A lot has changed since then. When the nonprofit organization celebrated its 7th anniversary in June, it boasted not only an ADA-approved dock facility with an electronic lift but also a fleet of 13 boats adapted with joysticks, chin controls or sip-and-puffs. It has a roster of 22 Special Olympic sailors from four counties and 10 to 15 other regular sailors.
“We’re looking to get some of our Special Olympic sailors into full-tiller boats—that’s what we’re aiming toward now,” said Ackley, administrator and event coordinator.
Each year, Sailability Greater Tampa Bay offers a growing list of activities, including community sails.

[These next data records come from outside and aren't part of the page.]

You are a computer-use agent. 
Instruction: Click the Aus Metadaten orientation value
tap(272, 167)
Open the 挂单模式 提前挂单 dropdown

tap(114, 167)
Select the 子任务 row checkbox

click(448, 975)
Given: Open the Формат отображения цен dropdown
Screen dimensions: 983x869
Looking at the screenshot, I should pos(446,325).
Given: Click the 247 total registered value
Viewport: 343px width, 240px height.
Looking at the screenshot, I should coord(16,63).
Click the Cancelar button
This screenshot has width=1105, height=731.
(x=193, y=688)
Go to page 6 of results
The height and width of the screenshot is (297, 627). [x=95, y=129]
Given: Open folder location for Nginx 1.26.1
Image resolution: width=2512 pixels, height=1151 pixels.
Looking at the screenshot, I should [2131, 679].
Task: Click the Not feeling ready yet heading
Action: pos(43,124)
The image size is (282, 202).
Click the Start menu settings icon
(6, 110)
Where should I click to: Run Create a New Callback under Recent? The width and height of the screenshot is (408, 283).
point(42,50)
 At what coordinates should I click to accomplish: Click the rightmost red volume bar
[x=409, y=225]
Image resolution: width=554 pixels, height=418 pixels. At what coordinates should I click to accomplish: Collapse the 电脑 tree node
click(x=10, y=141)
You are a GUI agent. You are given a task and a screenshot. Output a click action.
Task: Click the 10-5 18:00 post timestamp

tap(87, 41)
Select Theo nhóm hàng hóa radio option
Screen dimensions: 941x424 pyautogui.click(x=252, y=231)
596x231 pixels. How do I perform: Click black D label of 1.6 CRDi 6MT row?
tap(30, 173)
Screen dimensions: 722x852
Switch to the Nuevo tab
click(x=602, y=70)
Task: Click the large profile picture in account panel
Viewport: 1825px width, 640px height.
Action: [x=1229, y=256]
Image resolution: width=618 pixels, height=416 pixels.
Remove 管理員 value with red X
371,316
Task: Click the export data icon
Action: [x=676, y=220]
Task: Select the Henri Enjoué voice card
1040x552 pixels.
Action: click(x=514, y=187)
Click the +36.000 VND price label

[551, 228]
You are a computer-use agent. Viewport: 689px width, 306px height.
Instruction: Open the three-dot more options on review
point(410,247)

On June 29, during its anniversary celebration, 55 people with disabilities registered to sail.
Sailability Greater Tampa Bay has struck a chord with people with disabilities, Ackley said, because it gives them a taste of freedom that, otherwise, they wouldn’t have.
“One gentleman-he says he’s taken out of his wheelchair only to go to bed or to see a doctor,” she said.
Those are the stories that make all the behind-the-scenes work worth it, Ackley said. As a nonprofit and volunteer-run organization, it’s not easy to buy equipment or fund activities.
“We write grants, we beg, we borrow,” she said. “I can’t say I steal, but I’ll bother.”
Bruce Bayes, a provider who sits on Sailability Greater Tampa Bay’s board of directors, says the organization has helped to unite the local sailing community.
“People who sail can be on the snooty side and to see them interacting with people with disabilities has been awesome to watch,”he said.